── Available data ──

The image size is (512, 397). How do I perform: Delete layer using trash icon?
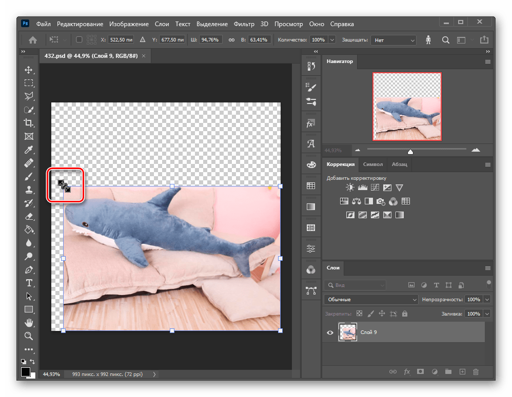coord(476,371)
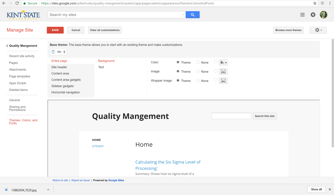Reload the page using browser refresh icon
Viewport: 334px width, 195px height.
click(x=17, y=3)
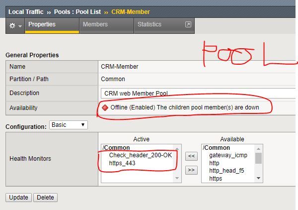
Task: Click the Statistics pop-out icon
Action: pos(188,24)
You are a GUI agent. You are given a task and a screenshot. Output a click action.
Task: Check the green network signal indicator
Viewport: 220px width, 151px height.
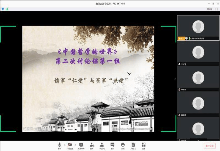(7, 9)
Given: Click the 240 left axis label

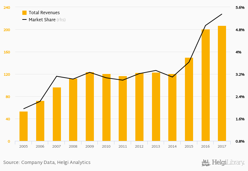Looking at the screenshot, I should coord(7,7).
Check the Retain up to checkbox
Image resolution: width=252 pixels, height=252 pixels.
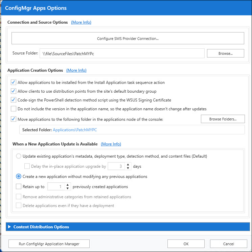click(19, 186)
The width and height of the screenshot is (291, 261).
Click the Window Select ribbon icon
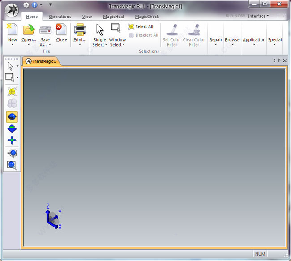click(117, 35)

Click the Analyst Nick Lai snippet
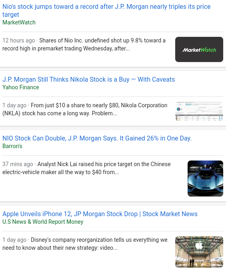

───
── Available data ──

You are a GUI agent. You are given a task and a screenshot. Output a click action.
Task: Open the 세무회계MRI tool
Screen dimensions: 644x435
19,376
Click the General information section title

───

Please transcribe only the lines in the records above running from the line that has "Task: Open the 세무회계MRI tool" through the line that has "Click the General information section title", both included, exactly as they appear.

Task: Open the 세무회계MRI tool
Screen dimensions: 644x435
19,376
Click the General information section title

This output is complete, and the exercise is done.